WHAT IS EXPECTED
Gather every line in the records below that contains the word "each".

──────── MATERIAL SUPPLIED

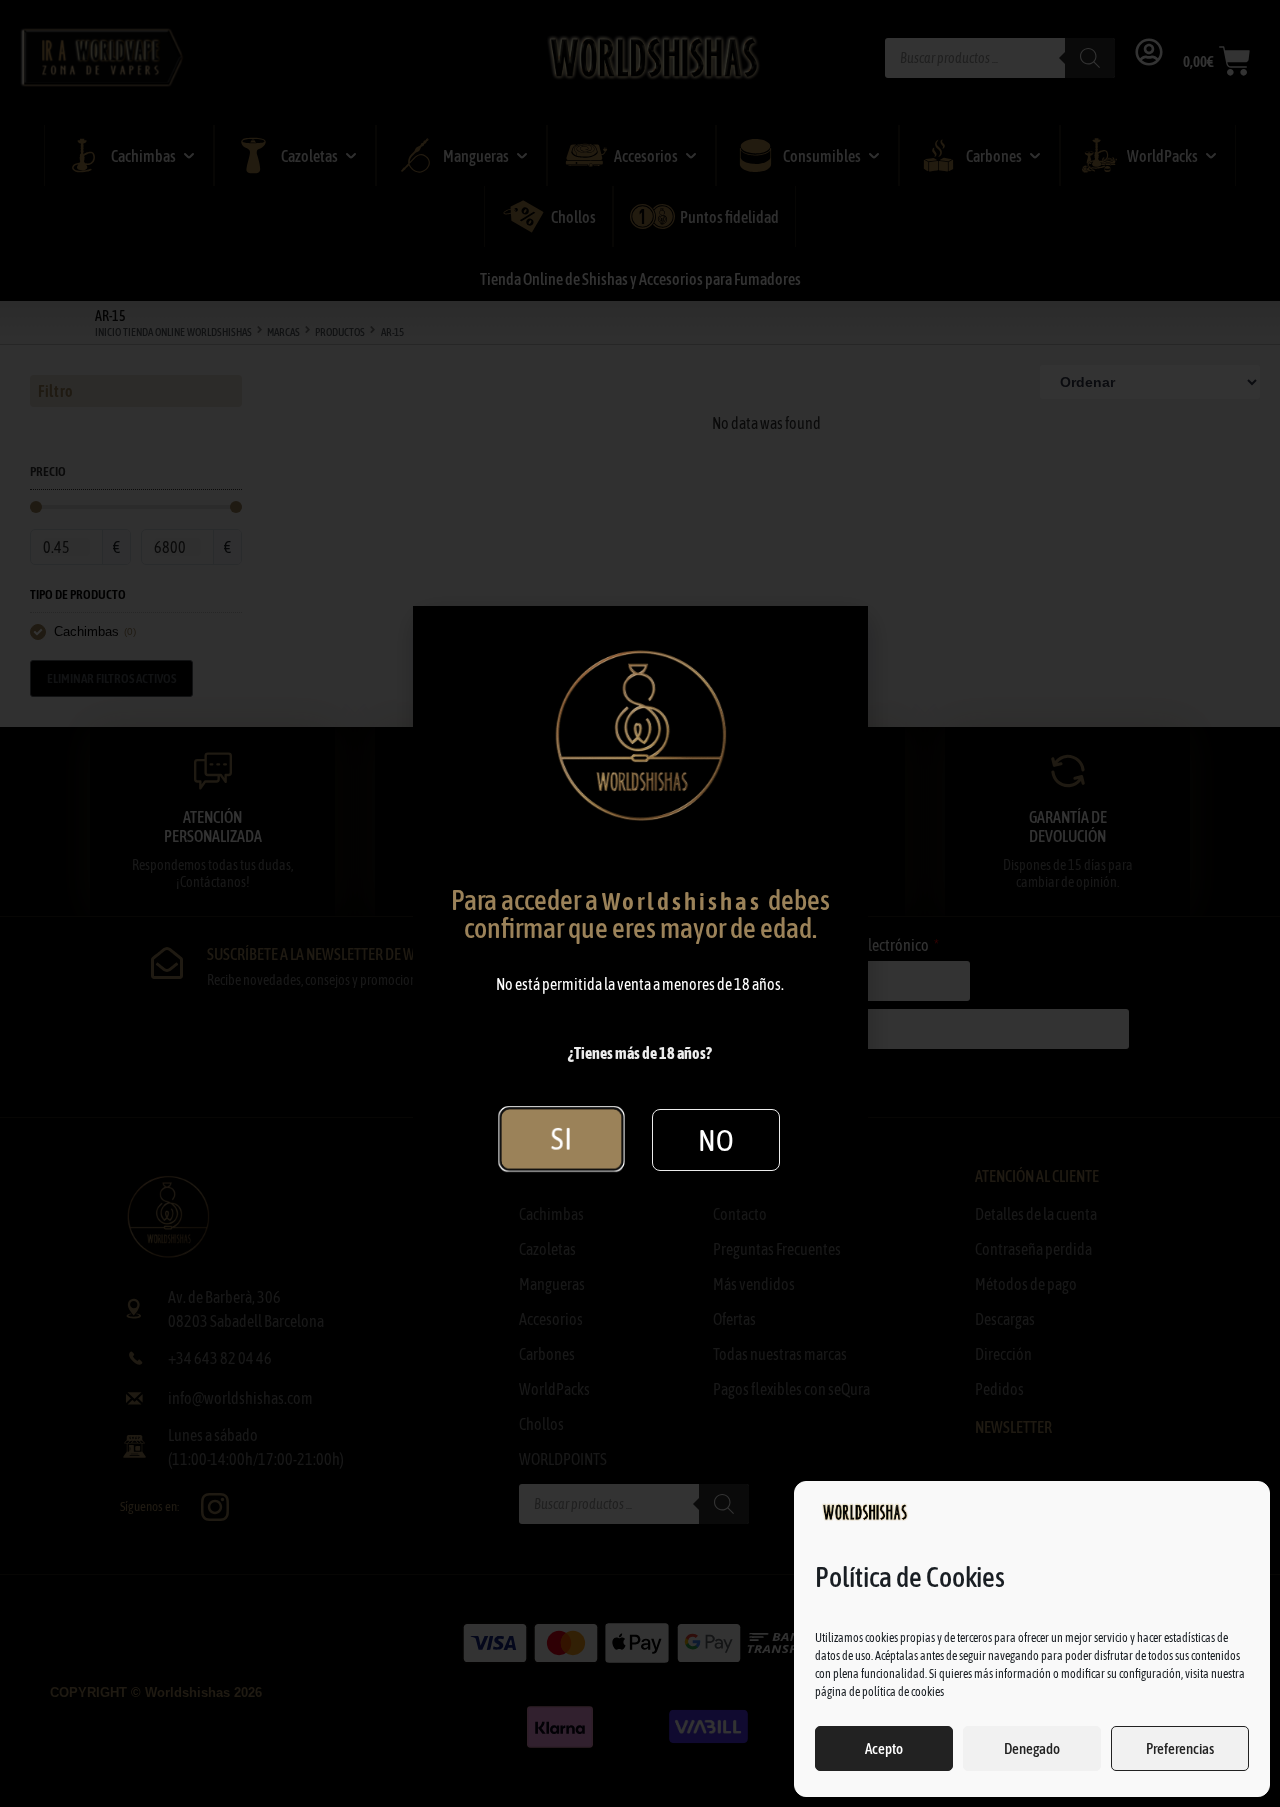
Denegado (1032, 1748)
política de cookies (903, 1692)
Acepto (884, 1748)
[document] (640, 903)
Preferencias (1180, 1748)
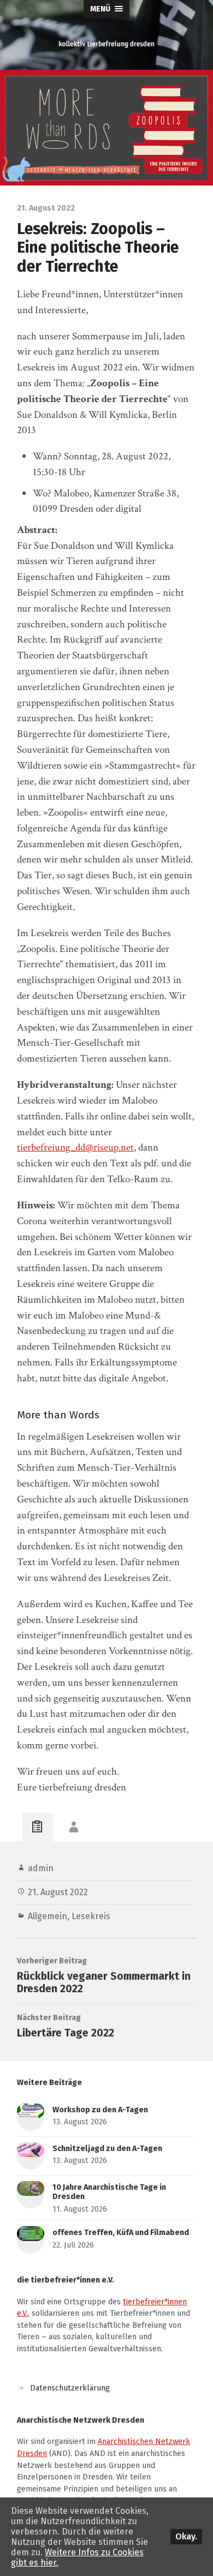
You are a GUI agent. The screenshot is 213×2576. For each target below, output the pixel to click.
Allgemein (47, 1916)
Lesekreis (91, 1916)
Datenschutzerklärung (70, 2388)
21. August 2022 (58, 1892)
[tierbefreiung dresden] (107, 44)
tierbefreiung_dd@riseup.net (75, 1147)
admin (41, 1868)
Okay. (186, 2536)
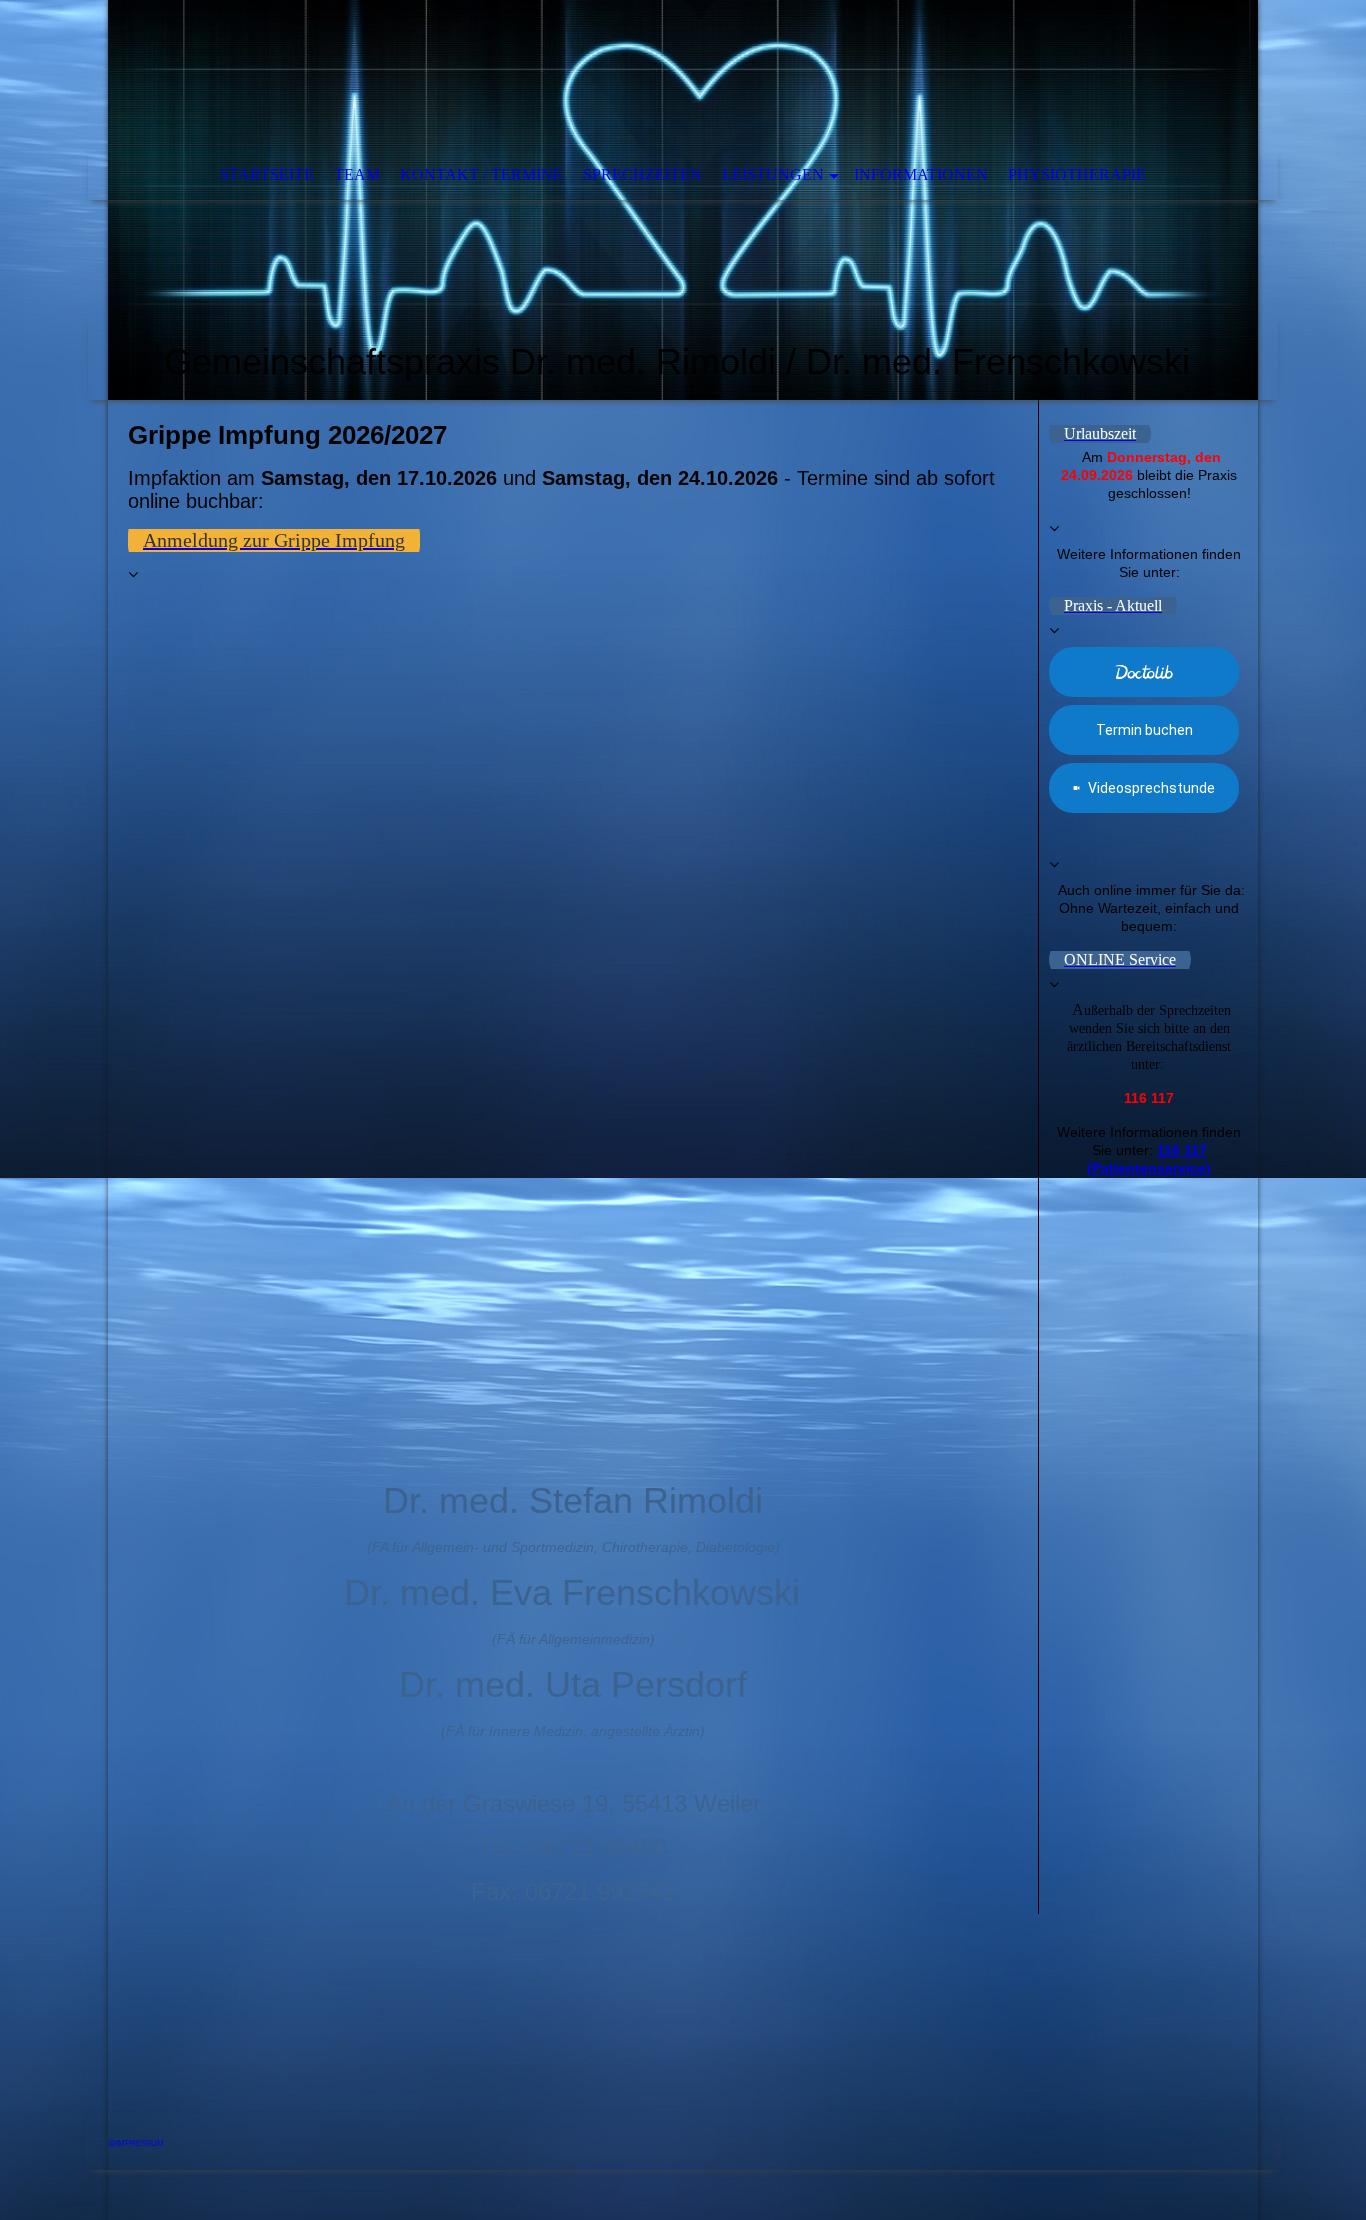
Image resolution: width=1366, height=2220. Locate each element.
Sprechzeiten (642, 174)
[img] (683, 200)
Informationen (921, 174)
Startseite (267, 174)
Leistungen (773, 174)
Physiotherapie (1077, 174)
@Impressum (136, 2143)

────────────────

EXERCISE RESPONSE
You are a GUI agent. The screenshot is 213×2576. For each target below, output the pixel to click.
Image resolution: width=1366, height=2220. Locate each element.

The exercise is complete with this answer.